Let me give you another example for the wild out there were we had to learn by mistake. NServiceBus has a common object builder abstraction which is used everywhere. With that the User can essentially plugin anything. This makes the API breaking at various points. Even NSB will retire from this approach.
Hope this helps
Daniel
Hi Daniel,
ReplyDeleteThanks for that. Don't worry, I like a good rant myself :)
You make a very interesting point. By essentially inviting users to take an interest in every internal interface I am allowing the surface area of the API to extend to the internals of the application. In your example, you only provide a limited set of extension points that you can more closely control.
Interesting to hear that NServiceBus is moving away from this approach. I'm considering moving to a two track version strategy. Something like: The core interfaces of EasyNetQ will be versioned on major numbers, so if you only use IBus or IAdvancedBus you will be guaranteed no breaking changes within a major version number. 'Internal interfaces' are free to change on minor version numbers, so if supply your own dispatcher factory, you should expect to have to change your code on a minor version change.
For the time being EasyNetQ is still very much alpha software, I reserve the right to make across the board breaking changes on minor version numbers up to version 1.0. But I'd like to move to version 1.0 in the near future, so I'm very interested to hear about the experiences of more mature libraries like NServiceBus.
"imagine you are a happily using AutoFac and suddenly Castle.Windsor appears in your code base, or even worse, you are an up-to-date Windsor user, but EasyNetQ insists on installing an old version of Windsor alongside" this, or a more annoying version of it, is the reason we stopped using NSB and moved to EasyNetQ. The sheer weight of dependencies in NSB really starts to grate after a while.

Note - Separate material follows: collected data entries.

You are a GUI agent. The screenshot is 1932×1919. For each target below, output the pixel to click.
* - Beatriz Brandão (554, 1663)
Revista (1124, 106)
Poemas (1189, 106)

ReplyDeleteAlso, it's strange that you should mention the serializer and error handling as those are the bits that we've changed. We've hacked* a workaround for an issue we hit with changing the serialization and the validation of message types. What we probably need to do is pull out the the error handling as well to fit better with our serialization/validation strategy, but the two things do seem to be pretty tightly coupled.
Anyway, keep up the good work.
*which sounds better than 'bodged'.
Consider a generic interface that lets us wire whatever DI framework we want. Like this https://github.com/ServiceStackV3/ServiceStackV3/wiki/The-IoC-container#use-another-ioc-container
ReplyDeleteAlso, consider your json serializer default could be the servicestack one that is extremely fast compared to the one you currently use...regardless I assume we can switch that with DI?
Wayne, you could switch in your own IoC container, although I could probably make it easier than it is. Currently you'd need to implement your own version of RabbitHutch and ComponentRegistration.
ReplyDeleteYes, switching the serializer is straightforward. See above :)
Mike,
ReplyDeleteYeah, I think a simple interface like the one I pointed to that we implement with DI of our choice would be a good improvement. Thanks for info!